Pritchard quotes Plato by saying that, “Knowledge must consist of 3 criteria: justified,
true, and believed” (Prichard, 2014, Chapter 3, Section 1, para. 1). If we are to have
knowledge, then we must be able to justify what we believe in. Knowledge cannot just
be true belief, since one can gain a true belief in bizarre wats that makes it seem as
though they did not have knowledge. For example, I believe that the Washington
Capitals will win the Stanley cup next year, based on them winning the cup this year
and how they have kept the same core players for next year. Even if this is true, I did
not clearly know that this would be the outcome. Epistemic rationality is a part of
rationality which involves achieving accurate beliefs about the world. It involves us
examining why we believe what we believe. But sometimes “the way things look isn’t
always the way things are appearance can be deceptive” (Pritchard, 2014, Chapter 8,
Section 1, para. 1). A great deal of our knowledge is based on how we perceive the
world, but if what we perceive is false? Pritchard calls this false knowledge an illusion.
Pritchard’s comments in Chapter 16 on objectivity aligns with this ‘false knowledge’
idea, where he says, “no matter how good your reasons are or believing that the world
is a certain way, it could still be that it isn’t that way, you could be wrong” (Pritchard,
2014, Chapter 16, Section 1, para. 2). With constructivism, knowledge is not
transferrable; instead, it should be constructed socially and through experiences.
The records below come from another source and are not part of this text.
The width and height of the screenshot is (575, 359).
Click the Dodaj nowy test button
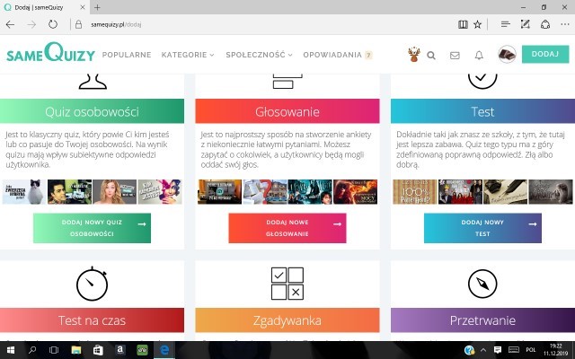coord(482,228)
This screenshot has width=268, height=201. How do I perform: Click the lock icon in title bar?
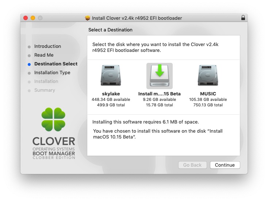243,18
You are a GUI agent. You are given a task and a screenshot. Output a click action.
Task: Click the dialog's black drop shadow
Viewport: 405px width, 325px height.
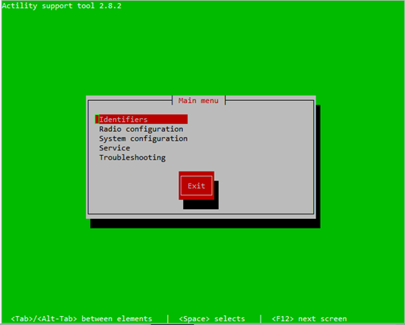[x=206, y=223]
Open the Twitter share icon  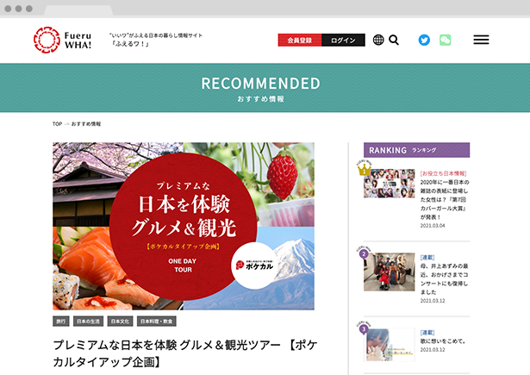coord(424,40)
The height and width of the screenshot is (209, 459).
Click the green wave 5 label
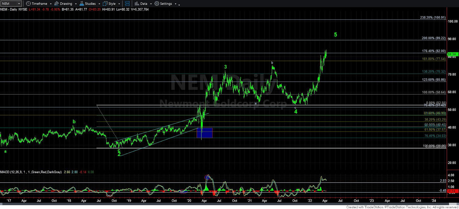coord(335,35)
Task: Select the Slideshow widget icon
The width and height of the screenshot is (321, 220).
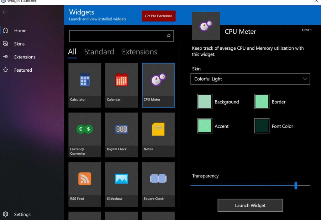Action: 121,179
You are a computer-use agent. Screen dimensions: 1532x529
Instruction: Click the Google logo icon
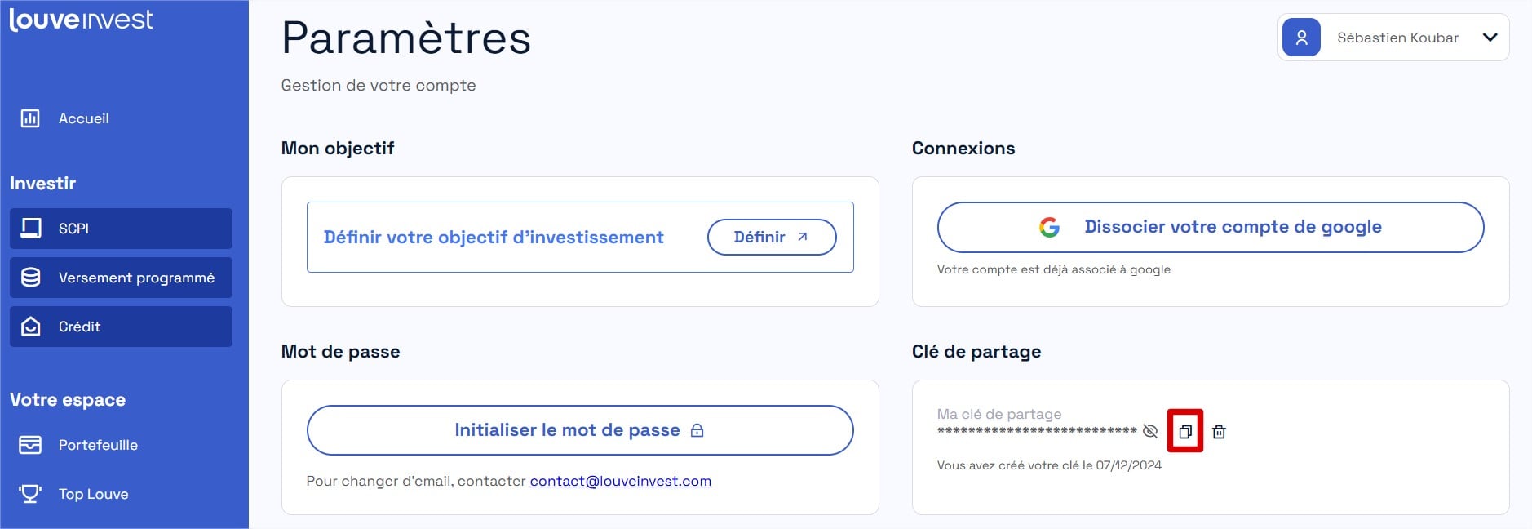coord(1049,227)
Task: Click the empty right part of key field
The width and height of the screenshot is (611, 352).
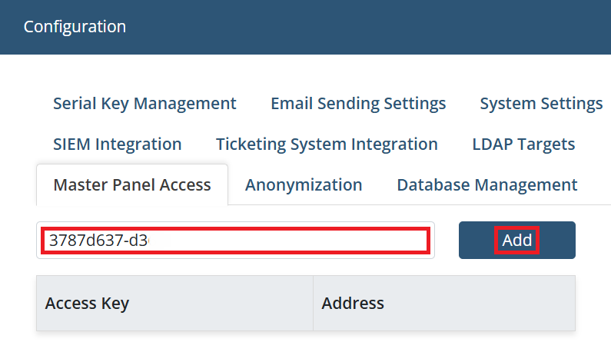Action: 307,241
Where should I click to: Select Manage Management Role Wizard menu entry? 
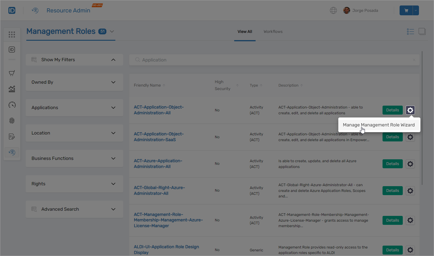[x=379, y=125]
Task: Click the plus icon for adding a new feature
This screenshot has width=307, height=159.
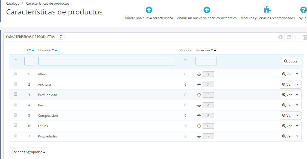Action: 149,10
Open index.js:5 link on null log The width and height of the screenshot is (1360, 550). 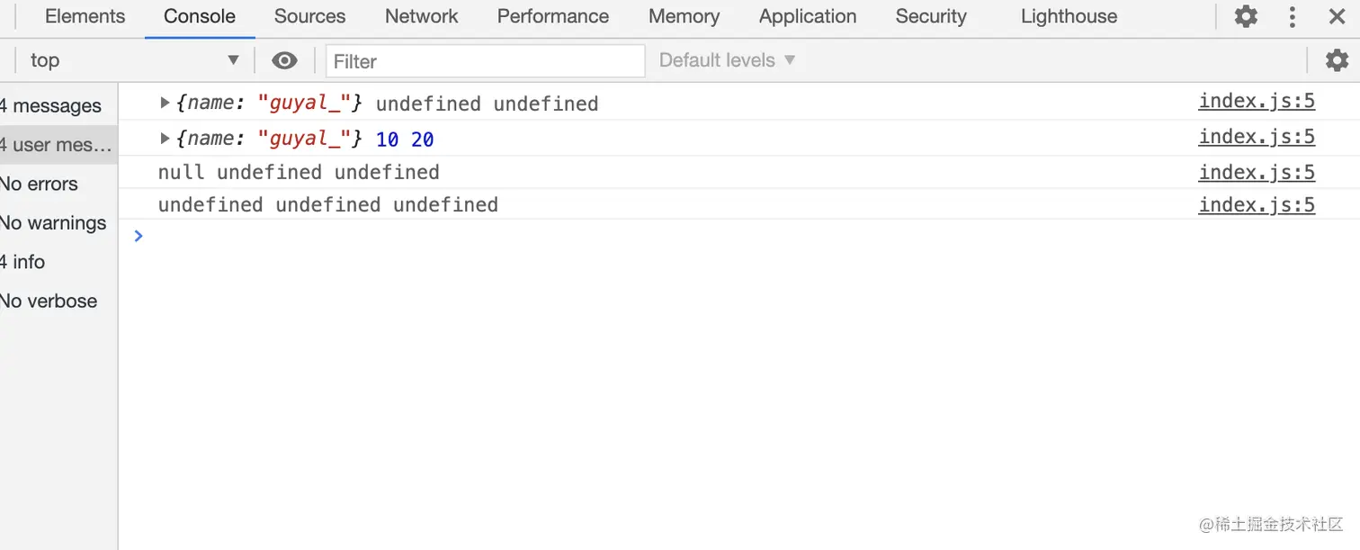1257,172
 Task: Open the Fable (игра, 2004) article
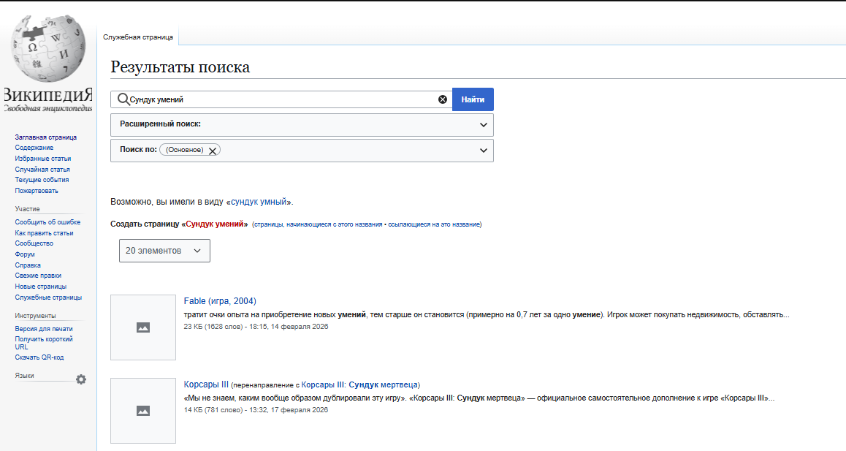click(220, 301)
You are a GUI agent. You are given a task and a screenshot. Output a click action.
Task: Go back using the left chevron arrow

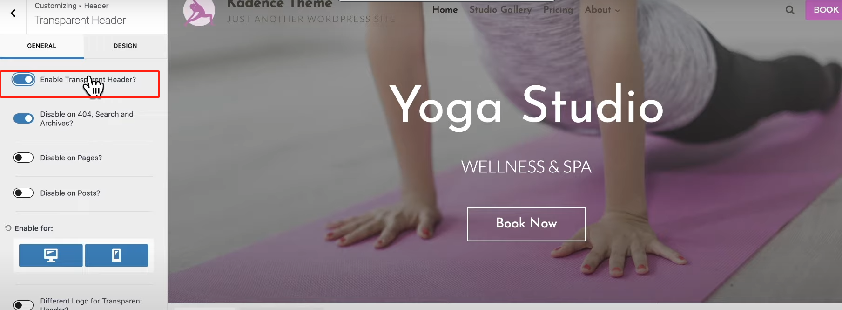pyautogui.click(x=13, y=13)
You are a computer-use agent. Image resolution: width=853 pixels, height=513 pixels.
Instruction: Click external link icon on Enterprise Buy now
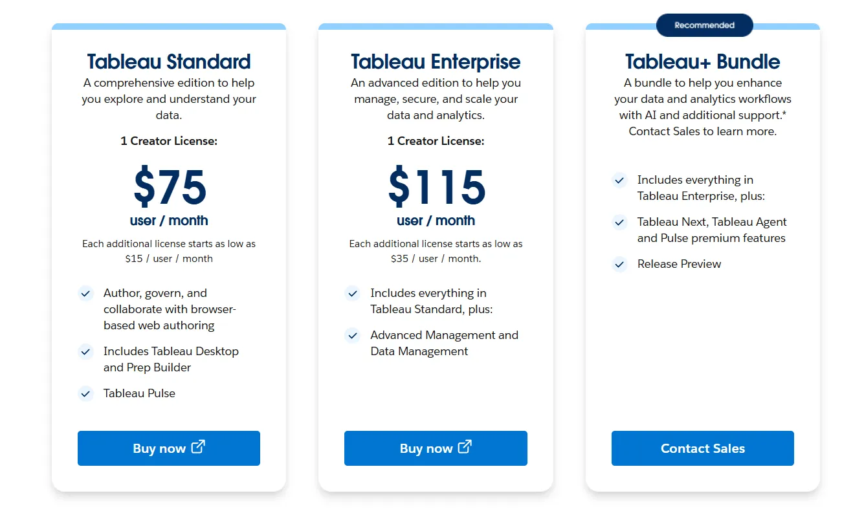click(465, 447)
While teaching may seem to be the opposite of learning, it is a binary relationship that
develops in a search for meaning; the teacher affects the student’s learning.
Constructivism is a philosophy of learning, which proposes that by reflecting upon
experience we come to understand the world around us. Constructivism began in
developmental psychology with Jean Piaget, who’s theory emphasized that “Knowledge
does not and cannot have the purpose of producing representations of an independent
reality, but instead has an adaptive function” (Fosnot, 2015, Section 1, para. 1).
Students must be actively involved in their learning and active involvement in their
learning requires prior knowledge. The learner must make sense of experiences by
actively constructing meaning. The role of the teacher is to facilitate learning, as good
teachers will understand that there are multiple ways to solve a problem and that just
lecturing students will not lead to understanding. Lev Vygotsky expanded upon Piaget’s
theory by looking at how society or social interactions aided a student’s knowledge and
learning. His social constructivism theory differs from Piaget’s trivial constructivism
because he believed that “A student’s mind is inherently social in nature and so speech
moves from communicative social to inner egocentric” (Fosnot, 2015, Section 3, para.
6). Humans are social beings and throughout our evolution, we have sought to establish
communities, societies, and different forms of communication. In addition, Vygotsky
Zone of Proximal Development theory suggests that “the distance between the actual
developmental level as determined by independent problem solving and the level of
potential development as determined through problem-solving under adult guidance, or
in collaboration with more capable peers” (Vygotsky, 1978, p.86). He suggests that
teachers use cooperative learning exercises where less competent children develop
with help from more skillful peers – within the zone of proximal development.

References:

Fosnot, C. T. (2015). Constructivism: Theory, Perspectives, and Practice. New York:


Teachers College Press.

Pritchard, D. (2014). What is this thing called knowledge? London; New York:
Routledge, Taylor & Francis Group.

Vygotsky, L. S. (1978). Mind in society: The development of higher psychological


processes. Cambridge, MA: Harvard University Press.